Troubleshooting the shutdown of Tinkercad got me thinking about high-performance computing and distributed architectures again (specifically in researching alternatives to the Gen6 kernel at the heart of Tinkercad’s objection to going open-source). While reading the Tinkercad developer docs to gain an understanding of the interface or API of the Gen6 kernel (with the intention of sourcing or implementing a replacement for these server components of Tinkercad) it occurred to me that with the introduction of Webworkers and WebRTC , as well as the commonplace nature of moderately powerful GPU’s in many computers, perhaps a truly distributed processing architecture could take the place of the Gen6 kernel in an open version of Tinkercad?
But why stop there?
Using something like the Javascript/JSON job control structures used by Tinkercad, why not allow any processing job so defined be submitted to a browser-based processing grid? Designed correctly, a compute-bound application could emit its work as chunks of code+data as Javascript functions and JSON to this grid and tap into extra clock cycles of underutilized systems (perhaps simply interleaving requests within the single application’s domain, or across a more global subset).

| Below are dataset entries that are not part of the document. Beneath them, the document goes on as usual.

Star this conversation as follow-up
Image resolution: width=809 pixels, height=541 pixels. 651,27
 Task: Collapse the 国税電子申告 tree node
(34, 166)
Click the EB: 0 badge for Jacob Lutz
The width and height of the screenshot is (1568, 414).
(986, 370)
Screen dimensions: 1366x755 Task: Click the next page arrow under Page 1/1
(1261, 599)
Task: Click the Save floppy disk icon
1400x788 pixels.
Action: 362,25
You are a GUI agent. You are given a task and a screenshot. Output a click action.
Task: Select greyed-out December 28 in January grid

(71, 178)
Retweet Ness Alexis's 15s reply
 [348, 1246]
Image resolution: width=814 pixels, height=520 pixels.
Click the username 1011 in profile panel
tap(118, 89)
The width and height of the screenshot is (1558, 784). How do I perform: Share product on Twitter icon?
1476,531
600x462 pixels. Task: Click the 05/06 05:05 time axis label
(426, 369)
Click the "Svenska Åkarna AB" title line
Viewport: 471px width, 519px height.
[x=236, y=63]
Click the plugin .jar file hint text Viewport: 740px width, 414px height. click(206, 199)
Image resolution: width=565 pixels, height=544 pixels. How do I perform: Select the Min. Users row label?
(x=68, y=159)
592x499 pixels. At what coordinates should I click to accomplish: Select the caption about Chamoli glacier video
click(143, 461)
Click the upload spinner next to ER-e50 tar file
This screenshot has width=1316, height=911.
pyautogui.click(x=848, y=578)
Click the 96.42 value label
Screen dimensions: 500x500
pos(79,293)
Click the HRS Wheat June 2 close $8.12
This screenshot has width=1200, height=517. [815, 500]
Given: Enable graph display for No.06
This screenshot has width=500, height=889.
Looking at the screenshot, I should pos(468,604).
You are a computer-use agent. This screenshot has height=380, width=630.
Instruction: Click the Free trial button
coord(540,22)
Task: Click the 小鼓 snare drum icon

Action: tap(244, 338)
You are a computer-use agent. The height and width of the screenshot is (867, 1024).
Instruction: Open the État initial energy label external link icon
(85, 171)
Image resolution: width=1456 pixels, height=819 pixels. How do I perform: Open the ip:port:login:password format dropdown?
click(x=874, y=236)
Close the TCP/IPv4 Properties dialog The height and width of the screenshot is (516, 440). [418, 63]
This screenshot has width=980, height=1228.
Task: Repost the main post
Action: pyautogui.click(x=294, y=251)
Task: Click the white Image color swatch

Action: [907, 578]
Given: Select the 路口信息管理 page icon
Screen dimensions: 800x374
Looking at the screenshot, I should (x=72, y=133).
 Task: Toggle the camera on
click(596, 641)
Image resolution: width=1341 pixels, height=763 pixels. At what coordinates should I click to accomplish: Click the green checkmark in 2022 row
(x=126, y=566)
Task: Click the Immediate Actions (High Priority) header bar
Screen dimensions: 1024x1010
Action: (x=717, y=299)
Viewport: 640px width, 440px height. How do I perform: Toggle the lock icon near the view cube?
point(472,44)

This seems like it could be a nice complement to the Unhosted-style decoupled identity and data concepts, adding high- performance processing capabilities to Unhosted applications.
Participation in such a distributed architecture needn’t be limited to general-purpose machines either. Specialized processing nodes based on GPU or custom FPGA devices could be pooled in this fashion, or even spare cycles on specialized devices such as network hardware or consumer electronics; but starting at the browser seems like the lowest point-of-entry.